Ma dopo aver abbattuto il Sesto Comandamento, il quale proibisce i peccati riguardanti la sessualità, la barbara accozzaglia modernista passerebbe ad abbattere anche altri Comandamenti considerati “scomodi” dal mondo. A quel punto a che servirebbe confessarsi se i peccati non saranno più considerati tali? Ecco perché opporsi alla Comunione ai divorziati risposati è una battaglia spirituale in difesa anche del Sacramento della Confessione. Questa vicenda, per noi cristiani fedeli alla Dottrina Cattolica, è come una sorta di “linea del Piave” della fede: i modernisti non devono passare! 

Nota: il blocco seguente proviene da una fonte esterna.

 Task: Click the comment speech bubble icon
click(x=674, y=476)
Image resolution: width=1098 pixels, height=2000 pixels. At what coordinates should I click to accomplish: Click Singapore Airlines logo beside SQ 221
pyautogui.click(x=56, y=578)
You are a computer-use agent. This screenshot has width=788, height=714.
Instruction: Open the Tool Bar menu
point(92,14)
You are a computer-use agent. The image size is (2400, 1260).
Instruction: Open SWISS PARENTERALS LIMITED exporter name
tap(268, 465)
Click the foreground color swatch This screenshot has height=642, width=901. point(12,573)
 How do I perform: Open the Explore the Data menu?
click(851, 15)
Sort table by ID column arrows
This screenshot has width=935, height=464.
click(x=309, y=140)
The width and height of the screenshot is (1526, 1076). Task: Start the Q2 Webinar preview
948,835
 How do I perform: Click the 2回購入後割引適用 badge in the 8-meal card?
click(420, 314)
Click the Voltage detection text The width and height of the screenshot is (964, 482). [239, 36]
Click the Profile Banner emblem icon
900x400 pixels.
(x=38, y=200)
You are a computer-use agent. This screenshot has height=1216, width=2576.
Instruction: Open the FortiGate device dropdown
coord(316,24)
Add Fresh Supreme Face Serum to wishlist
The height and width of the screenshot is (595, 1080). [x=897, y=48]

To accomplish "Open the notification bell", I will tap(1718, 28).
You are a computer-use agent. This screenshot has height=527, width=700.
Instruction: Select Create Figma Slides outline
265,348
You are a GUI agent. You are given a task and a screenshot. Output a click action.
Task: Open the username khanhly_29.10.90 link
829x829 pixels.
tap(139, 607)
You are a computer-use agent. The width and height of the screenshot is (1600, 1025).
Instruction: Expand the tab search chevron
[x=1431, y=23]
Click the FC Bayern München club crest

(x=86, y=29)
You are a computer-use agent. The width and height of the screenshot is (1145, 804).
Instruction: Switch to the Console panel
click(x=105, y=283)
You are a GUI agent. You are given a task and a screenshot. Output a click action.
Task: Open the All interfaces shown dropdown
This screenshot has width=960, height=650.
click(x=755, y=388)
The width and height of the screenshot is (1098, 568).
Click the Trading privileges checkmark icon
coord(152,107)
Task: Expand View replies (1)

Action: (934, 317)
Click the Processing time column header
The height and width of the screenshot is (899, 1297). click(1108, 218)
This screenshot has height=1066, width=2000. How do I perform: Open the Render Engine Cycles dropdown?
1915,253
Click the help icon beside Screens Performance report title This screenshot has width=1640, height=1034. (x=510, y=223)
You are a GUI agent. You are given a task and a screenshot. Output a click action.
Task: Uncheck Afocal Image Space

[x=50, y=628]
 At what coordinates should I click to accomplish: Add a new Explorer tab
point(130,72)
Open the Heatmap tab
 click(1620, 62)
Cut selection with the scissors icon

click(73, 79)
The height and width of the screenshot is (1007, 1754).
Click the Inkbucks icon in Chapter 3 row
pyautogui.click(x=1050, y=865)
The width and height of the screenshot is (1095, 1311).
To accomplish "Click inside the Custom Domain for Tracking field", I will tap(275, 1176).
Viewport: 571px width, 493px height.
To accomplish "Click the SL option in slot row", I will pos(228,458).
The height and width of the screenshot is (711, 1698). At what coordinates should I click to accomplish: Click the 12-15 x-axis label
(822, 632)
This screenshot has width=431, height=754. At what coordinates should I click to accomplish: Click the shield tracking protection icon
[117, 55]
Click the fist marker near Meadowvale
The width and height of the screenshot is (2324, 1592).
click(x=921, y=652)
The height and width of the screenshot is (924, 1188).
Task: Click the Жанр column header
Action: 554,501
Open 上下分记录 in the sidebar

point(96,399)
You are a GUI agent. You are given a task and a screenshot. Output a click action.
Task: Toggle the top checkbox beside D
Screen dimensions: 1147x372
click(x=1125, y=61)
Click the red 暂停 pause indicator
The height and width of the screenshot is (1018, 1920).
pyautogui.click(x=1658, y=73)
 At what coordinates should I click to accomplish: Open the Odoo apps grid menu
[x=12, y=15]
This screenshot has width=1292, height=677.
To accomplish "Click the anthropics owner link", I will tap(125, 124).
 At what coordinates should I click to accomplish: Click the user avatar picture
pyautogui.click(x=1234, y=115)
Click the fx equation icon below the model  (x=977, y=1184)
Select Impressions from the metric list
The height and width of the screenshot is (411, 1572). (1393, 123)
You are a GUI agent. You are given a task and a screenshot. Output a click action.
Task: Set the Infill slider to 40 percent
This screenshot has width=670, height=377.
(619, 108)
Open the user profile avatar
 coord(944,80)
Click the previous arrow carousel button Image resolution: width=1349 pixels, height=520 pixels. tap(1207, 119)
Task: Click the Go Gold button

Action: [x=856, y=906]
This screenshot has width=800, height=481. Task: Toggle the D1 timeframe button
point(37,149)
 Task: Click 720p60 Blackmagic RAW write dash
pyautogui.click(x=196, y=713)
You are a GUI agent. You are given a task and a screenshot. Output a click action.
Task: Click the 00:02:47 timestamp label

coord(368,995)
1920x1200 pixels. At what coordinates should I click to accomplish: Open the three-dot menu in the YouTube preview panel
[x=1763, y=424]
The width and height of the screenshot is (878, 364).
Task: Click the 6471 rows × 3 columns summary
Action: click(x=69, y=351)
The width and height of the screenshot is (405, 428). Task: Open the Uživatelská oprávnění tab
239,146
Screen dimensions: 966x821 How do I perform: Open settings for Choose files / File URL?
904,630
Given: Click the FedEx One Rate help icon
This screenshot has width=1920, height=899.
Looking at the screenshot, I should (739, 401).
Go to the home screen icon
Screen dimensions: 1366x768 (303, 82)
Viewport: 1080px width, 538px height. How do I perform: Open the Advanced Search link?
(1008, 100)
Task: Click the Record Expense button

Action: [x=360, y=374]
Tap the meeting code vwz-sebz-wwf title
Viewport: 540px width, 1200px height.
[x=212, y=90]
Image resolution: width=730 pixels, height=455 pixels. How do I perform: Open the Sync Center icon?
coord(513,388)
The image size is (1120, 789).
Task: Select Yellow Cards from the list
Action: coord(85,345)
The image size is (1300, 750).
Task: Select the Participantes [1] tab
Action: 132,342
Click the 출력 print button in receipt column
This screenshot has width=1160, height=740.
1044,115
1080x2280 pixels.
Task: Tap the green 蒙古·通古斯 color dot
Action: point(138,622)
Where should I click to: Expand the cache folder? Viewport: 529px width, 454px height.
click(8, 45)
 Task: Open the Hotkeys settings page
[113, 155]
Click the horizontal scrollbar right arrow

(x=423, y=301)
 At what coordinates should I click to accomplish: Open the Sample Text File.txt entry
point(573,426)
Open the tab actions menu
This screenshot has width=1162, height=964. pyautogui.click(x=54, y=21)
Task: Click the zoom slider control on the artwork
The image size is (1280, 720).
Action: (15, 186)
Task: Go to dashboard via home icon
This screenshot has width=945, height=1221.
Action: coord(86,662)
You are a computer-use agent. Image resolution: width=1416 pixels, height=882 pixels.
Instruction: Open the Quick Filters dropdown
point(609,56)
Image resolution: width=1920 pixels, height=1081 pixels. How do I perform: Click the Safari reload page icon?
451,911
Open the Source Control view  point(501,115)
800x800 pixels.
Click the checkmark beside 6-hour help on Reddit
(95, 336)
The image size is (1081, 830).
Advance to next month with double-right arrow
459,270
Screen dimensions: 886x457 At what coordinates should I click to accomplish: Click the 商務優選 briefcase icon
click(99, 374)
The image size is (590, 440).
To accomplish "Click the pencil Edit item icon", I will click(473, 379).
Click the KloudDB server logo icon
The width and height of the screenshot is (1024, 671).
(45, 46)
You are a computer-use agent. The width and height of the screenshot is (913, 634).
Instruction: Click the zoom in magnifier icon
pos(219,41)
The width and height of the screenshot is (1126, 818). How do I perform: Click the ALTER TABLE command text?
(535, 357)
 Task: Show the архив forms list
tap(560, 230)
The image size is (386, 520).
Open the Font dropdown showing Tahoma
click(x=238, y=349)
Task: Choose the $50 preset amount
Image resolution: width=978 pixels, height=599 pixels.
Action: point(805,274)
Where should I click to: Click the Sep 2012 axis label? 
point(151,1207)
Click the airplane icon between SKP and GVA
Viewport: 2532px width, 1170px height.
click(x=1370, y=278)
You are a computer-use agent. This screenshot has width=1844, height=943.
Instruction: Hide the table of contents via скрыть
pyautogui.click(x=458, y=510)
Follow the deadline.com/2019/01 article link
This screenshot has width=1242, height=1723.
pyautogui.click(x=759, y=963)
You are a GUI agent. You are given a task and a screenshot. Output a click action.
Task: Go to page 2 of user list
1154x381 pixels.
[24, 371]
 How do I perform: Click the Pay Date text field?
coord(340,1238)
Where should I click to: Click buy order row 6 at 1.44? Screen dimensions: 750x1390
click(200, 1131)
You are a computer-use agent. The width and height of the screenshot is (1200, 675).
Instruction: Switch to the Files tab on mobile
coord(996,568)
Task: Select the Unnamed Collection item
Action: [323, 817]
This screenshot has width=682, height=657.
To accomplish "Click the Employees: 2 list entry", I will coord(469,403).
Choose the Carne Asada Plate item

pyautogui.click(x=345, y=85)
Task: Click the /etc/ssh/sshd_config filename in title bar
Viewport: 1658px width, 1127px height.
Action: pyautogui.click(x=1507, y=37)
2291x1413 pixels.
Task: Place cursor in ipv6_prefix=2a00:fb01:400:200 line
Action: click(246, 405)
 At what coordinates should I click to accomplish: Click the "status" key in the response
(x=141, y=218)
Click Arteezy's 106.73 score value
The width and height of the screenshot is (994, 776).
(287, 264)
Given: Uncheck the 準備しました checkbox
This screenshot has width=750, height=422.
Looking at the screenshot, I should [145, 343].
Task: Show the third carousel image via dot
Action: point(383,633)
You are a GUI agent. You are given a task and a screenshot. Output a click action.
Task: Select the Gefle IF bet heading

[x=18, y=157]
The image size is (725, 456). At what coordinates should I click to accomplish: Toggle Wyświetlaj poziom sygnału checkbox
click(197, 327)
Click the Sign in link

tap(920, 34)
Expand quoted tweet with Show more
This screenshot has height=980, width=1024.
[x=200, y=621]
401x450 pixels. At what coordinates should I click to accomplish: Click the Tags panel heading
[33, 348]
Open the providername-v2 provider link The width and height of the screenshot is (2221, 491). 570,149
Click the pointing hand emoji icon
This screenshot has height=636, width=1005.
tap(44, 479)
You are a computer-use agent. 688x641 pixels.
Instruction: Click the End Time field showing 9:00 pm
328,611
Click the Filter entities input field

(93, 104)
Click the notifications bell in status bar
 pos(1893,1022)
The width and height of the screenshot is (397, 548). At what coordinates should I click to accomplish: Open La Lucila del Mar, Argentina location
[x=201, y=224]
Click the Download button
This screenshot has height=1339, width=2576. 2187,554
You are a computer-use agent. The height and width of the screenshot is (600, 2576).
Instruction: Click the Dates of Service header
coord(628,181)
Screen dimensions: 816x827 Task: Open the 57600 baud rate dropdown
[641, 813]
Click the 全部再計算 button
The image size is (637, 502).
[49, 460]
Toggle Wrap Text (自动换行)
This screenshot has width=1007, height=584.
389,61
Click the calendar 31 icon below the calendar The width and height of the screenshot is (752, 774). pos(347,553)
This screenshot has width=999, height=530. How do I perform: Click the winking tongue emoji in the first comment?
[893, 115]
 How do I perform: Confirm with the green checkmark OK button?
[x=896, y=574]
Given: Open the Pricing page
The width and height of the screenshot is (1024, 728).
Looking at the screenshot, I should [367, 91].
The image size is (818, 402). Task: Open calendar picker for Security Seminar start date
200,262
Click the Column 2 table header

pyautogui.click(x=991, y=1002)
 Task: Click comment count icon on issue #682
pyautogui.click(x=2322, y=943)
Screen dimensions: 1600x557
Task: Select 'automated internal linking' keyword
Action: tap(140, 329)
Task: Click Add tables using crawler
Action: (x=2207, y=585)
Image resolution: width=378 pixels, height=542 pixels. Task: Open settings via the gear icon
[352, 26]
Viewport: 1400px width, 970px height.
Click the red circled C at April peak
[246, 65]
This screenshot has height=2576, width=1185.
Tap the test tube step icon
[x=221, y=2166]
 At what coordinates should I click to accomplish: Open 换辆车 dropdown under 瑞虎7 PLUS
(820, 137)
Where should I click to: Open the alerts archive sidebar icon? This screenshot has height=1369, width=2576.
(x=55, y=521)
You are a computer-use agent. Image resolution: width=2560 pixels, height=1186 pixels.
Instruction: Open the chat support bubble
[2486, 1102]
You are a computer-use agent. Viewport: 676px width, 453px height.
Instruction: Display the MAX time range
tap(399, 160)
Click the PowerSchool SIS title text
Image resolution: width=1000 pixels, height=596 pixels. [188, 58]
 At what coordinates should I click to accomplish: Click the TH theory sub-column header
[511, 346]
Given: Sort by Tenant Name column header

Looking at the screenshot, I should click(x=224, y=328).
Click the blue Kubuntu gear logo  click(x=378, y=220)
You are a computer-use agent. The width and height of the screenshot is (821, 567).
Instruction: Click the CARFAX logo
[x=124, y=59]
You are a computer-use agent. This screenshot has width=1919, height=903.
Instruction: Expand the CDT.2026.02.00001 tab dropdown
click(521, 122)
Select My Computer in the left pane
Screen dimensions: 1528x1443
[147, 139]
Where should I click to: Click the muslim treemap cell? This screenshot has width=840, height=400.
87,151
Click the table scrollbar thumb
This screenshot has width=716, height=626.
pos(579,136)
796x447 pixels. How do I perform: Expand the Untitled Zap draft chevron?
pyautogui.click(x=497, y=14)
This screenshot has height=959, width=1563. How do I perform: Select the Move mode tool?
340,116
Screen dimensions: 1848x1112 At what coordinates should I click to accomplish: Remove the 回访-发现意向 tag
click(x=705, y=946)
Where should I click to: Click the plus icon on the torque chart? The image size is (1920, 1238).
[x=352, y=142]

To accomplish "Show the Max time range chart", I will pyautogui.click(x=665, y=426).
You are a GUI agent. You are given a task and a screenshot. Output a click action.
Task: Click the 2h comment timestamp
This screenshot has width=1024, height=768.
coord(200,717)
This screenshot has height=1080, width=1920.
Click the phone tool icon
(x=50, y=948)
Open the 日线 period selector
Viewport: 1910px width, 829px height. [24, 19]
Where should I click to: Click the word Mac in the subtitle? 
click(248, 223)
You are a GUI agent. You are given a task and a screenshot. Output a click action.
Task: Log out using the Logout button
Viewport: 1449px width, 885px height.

Opporsi alla tracotante e prepotente tirannide modernista non è più solo una battaglia spirituale, ma è divenuta una vera e propria battaglia in difesa della civiltà cristiana dalla barbarie. Il vandalismo modernista calpesta i diritti dei fedeli e la Legge Eterna di Dio. Bisogna impedire che le orde moderniste riescano a sfondare su questo delicato tema della Comunione a coloro che non vogliono rinunciare a convivere “more uxorio”, senza essere sposati dinanzi a Dio. Dobbiamo resistere ad oltranza, ricordando le gesta del più puro eroismo dei militanti della Tradizione Cattolica che ci hanno preceduto nei venti secoli della nostra storia. Questa non è ora di rimpianti, è ora di dovere, di sacrificio, di azione! Nulla è perduto se lo spirito della riscossa è pronto e se la volontà non piega. Già una volta sul fronte ariano la Tradizione fu salvata dai difensori eroici che tennero alto il suo nome in faccia al mondo e al nemico. Abbiano i combattenti di oggi l'austera coscienza del grave e glorioso compito a loro affidato. Sappia ogni comandante, sappia ogni soldato qual è questo sacro dovere: non retrocedere di un passo, lottare, vincere! Noi siamo inflessibilmente decisi: sulla nuova “linea del Piave” (spirituale) si difende l'onore e la vita delle anime. Sappia ogni combattente qual è il grido e il comando che viene dalla coscienza di tutto il popolo della Tradizione: meglio morire anziché tradire la Dottrina Cattolica!